読者目線で驚いてくれたりするキャラクターがいると便利だと思います。『スター・ウォーズ』のC-3POみたいな。『孤剣の涯て』は最初のプロットでは武蔵が1人で戦うという設定だったんですが、それだとおもしろくないんです。C-3POがいない『スター・ウォーズ』みたいなもので、武蔵がただ淡々と敵をやっつけていくだけだと敵がどれだけ強いかもわからないし、武蔵がピンチなのかどうかもわからないですよね。そこで巴之助という少年を登場させ、武蔵が彼を守らなければならないという設定にしました。このように、主人公がスーパーマン的な人物の場合は、普通のひとを配置するということが大切だと思います。

Q. キャラクターの膨らませかたは?
→A. 第一声を大事にする

木下さん キャラクターを膨らませるには、その人物の第一声を大事にします。『孤剣の涯て』の左京は戦うときに悲鳴を上げながら相手を殺すという設定にしました。かっこよく殺すんじゃなくて悲鳴を上げながら殺す、それだけで左京の過去やキャラクターが立ち上がってきます。

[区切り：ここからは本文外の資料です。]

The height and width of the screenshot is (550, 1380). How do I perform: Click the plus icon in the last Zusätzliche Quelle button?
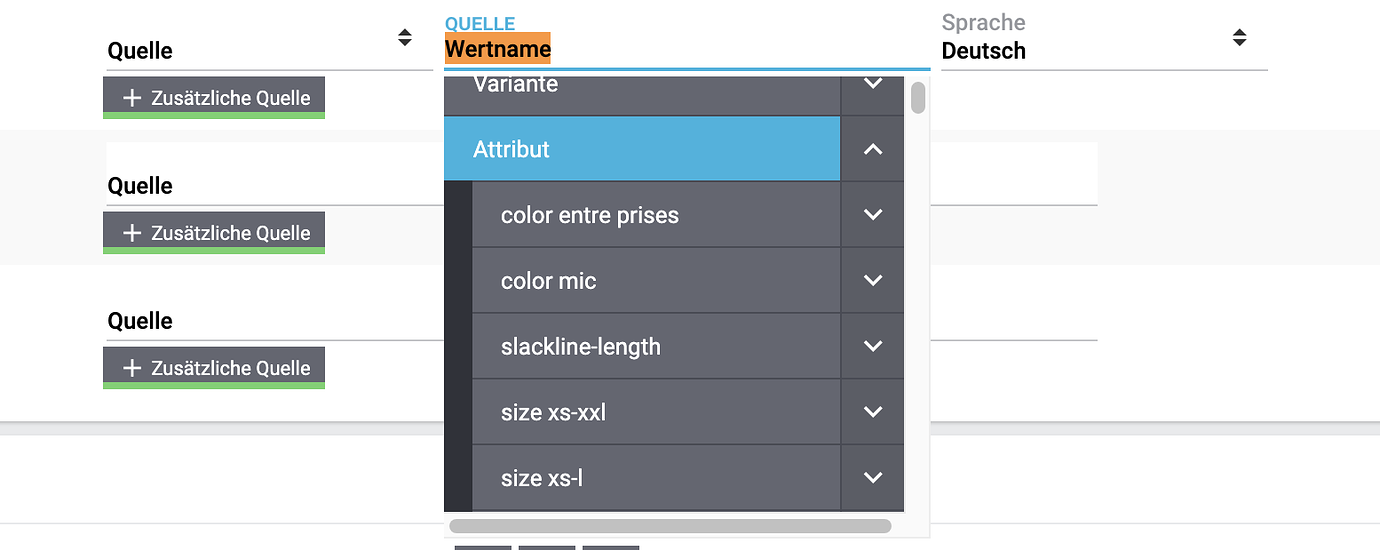point(132,368)
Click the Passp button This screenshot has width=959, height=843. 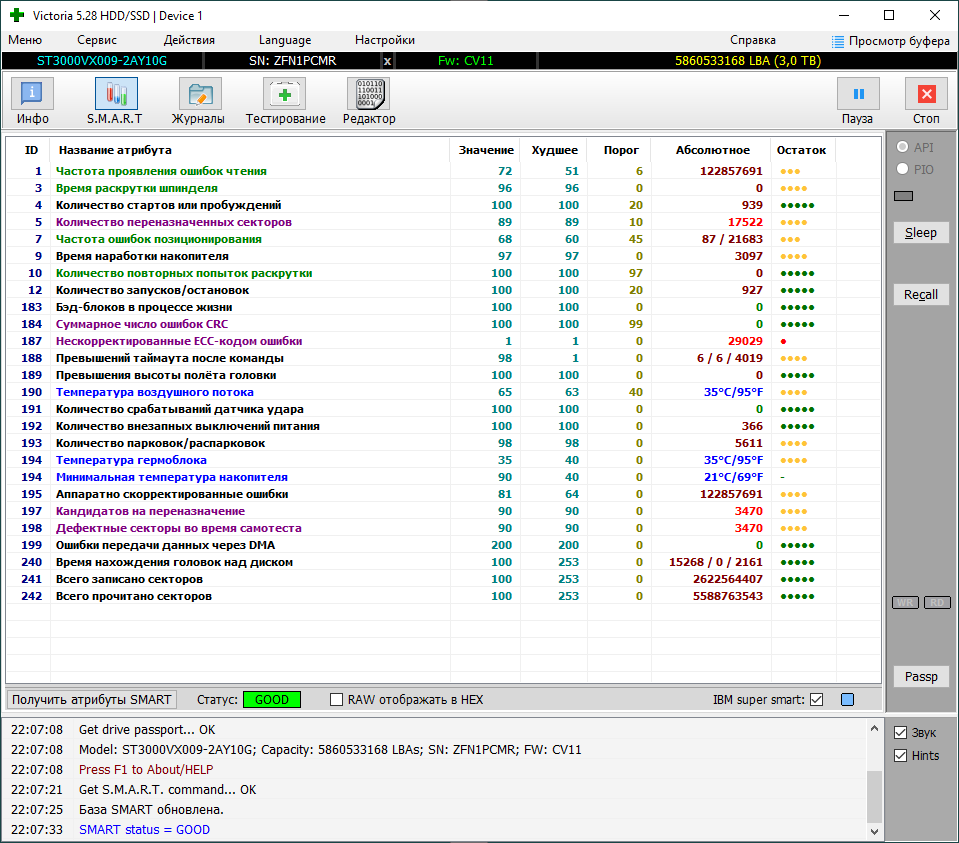(x=920, y=677)
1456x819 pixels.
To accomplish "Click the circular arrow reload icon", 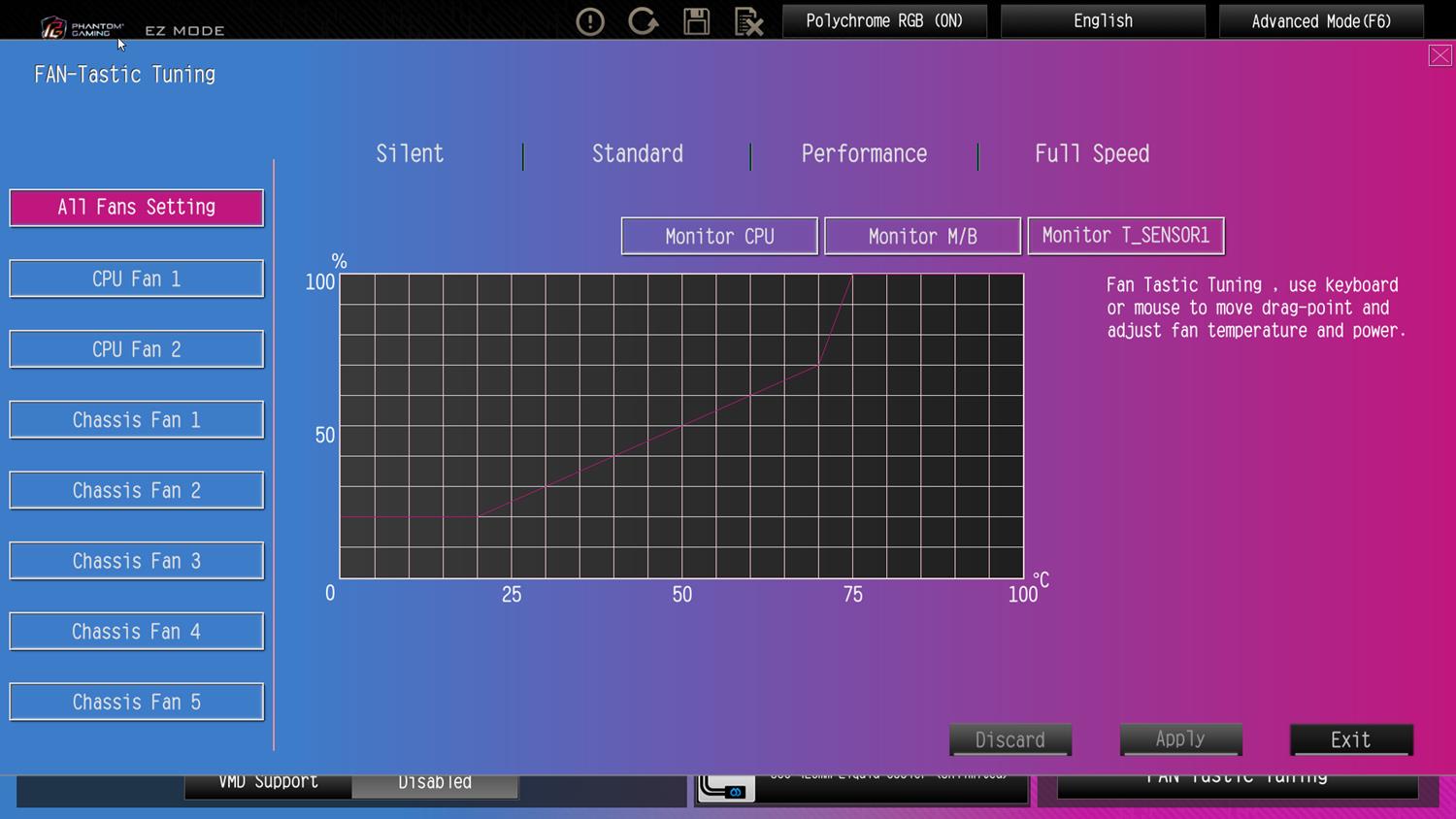I will [x=643, y=21].
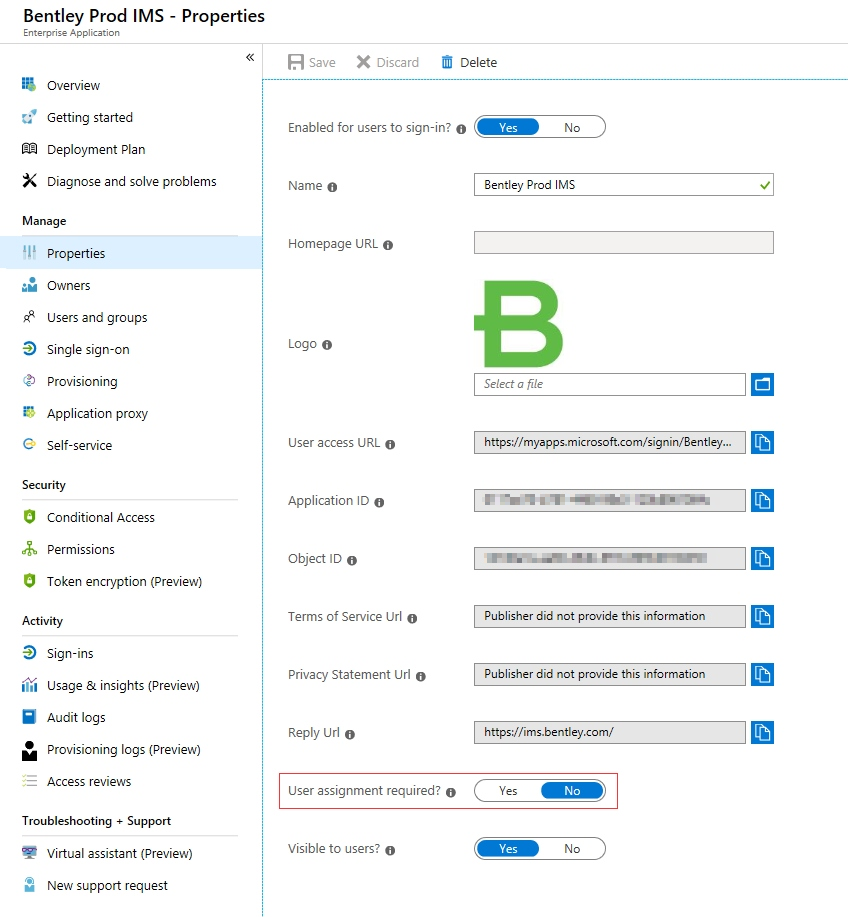Enable User assignment required
848x917 pixels.
point(506,790)
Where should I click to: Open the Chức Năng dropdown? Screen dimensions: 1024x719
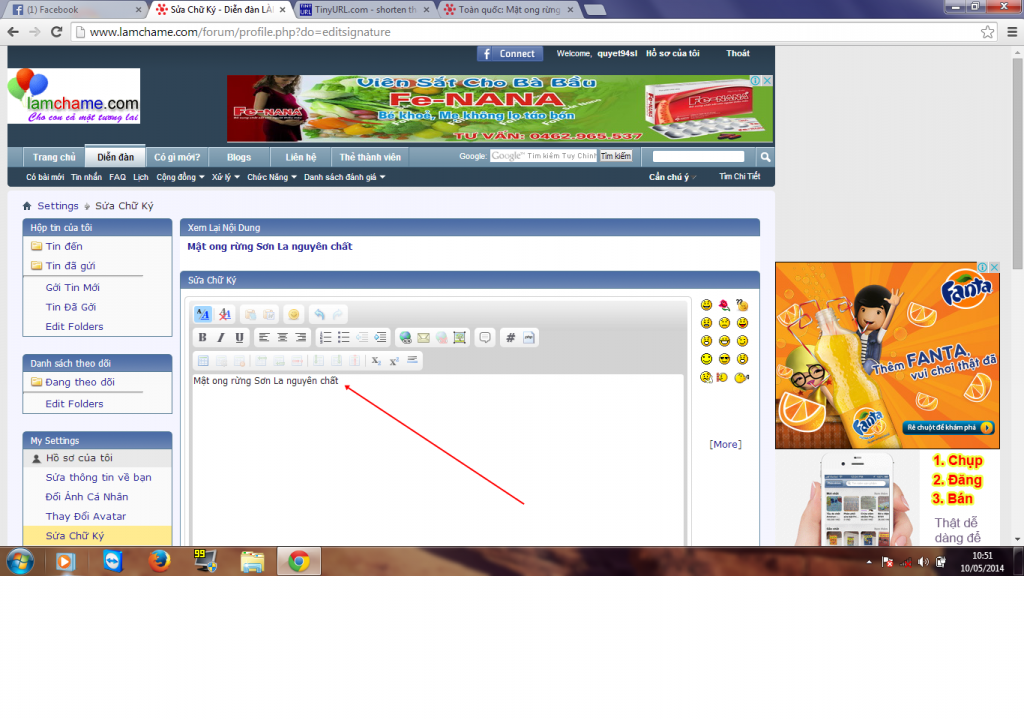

セリフじゃなく動作でもいいと思います。ちょっと変わった動作をさせると、「このひとはなんでこんな動作をしたんだろう」と読者が自分なりに想像できます。

すべてのエンタメ作品は、「登場人物の価値観が変わる物語」です。たとえば、「世の中金だ」と思っているひとが、ある事件をきっかけにして「愛が大切だ」と考えが変わったり。登場人物のキャラクターを膨らませ、場面ごとの起承転結で描写することで、読者に自分ごととして感じてもらって共感してもらえるよう、僕も七転八倒しています。

▼イベントのアーカイブ動画はこちらからご覧いただけます

登壇者プロフィール

木下昌輝(小説家)

1974年奈良県生まれ。近畿大学理工学部建築学科卒。2012年『宇喜多の捨て嫁』で第92回オール讀物新人賞を受賞。14年『宇喜多の捨て嫁』を刊行。同作は15年に第152回直木賞候補作となり、第4回歴史時代作家クラブ賞新人賞、第9回舟橋聖一文学賞、第2回高校生直木賞、第33回咲くやこの花賞を受賞した。19年『天下一の軽口男』で第7回大阪ほんま本大賞、『絵金、闇を塗る』で第7回野村胡堂文学賞、20年『まむし三代記』で第9回日本歴史時代作家協会賞作品賞、第26回中山義秀文学賞を受賞。近著に『戀童夢幻』『応仁悪童伝』など。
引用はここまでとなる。